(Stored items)
##############################
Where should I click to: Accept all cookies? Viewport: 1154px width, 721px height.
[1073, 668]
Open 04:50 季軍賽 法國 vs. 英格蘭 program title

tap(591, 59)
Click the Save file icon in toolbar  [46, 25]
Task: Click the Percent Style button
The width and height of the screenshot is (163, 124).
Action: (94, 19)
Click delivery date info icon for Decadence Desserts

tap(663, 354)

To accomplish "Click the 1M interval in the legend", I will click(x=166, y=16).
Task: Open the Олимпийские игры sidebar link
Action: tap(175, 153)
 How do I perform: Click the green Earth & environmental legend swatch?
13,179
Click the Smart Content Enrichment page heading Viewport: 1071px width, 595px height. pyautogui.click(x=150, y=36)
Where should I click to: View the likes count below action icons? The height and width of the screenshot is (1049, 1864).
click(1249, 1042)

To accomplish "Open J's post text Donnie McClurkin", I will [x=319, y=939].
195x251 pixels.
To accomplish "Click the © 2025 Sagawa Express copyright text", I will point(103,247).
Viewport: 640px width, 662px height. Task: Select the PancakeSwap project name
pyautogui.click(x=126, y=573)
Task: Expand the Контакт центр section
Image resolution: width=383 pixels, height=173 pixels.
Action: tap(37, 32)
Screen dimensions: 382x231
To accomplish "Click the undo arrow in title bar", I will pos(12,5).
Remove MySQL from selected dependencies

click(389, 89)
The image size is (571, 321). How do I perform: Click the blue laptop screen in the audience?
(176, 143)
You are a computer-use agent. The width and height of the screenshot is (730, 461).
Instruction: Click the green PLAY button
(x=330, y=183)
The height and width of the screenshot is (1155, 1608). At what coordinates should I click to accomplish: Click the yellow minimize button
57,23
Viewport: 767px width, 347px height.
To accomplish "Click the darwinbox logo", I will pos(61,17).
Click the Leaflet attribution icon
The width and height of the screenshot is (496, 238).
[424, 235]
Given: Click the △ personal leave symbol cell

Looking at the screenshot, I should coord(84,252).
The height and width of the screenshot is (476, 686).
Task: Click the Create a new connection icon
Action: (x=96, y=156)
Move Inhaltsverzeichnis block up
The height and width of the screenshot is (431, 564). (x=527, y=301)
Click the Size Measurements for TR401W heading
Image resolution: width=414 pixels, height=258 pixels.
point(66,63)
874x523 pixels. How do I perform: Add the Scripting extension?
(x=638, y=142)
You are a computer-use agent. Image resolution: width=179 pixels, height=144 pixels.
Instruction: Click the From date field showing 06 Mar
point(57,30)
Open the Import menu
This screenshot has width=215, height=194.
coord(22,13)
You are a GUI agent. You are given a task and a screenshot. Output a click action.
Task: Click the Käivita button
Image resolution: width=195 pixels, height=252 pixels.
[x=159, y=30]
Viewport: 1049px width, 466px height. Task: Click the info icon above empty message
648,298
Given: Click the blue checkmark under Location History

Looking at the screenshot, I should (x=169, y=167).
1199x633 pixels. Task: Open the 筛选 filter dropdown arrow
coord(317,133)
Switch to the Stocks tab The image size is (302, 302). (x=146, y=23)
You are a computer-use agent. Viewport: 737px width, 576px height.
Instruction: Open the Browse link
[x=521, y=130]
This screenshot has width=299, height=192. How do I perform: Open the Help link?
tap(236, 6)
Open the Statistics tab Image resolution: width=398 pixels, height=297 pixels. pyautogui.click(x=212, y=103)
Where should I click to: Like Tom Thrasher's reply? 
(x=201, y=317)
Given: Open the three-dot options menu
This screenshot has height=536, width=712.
##############################
-- PROBLEM REQUIREMENTS --
Search the entries for the word "text" and pick out every line that holds it.

-- EXERCISE RESPONSE --
To accomplish "Open J's post text Donnie McClurkin", I will [x=319, y=939].
To accomplish "Click the © 2025 Sagawa Express copyright text", I will point(103,247).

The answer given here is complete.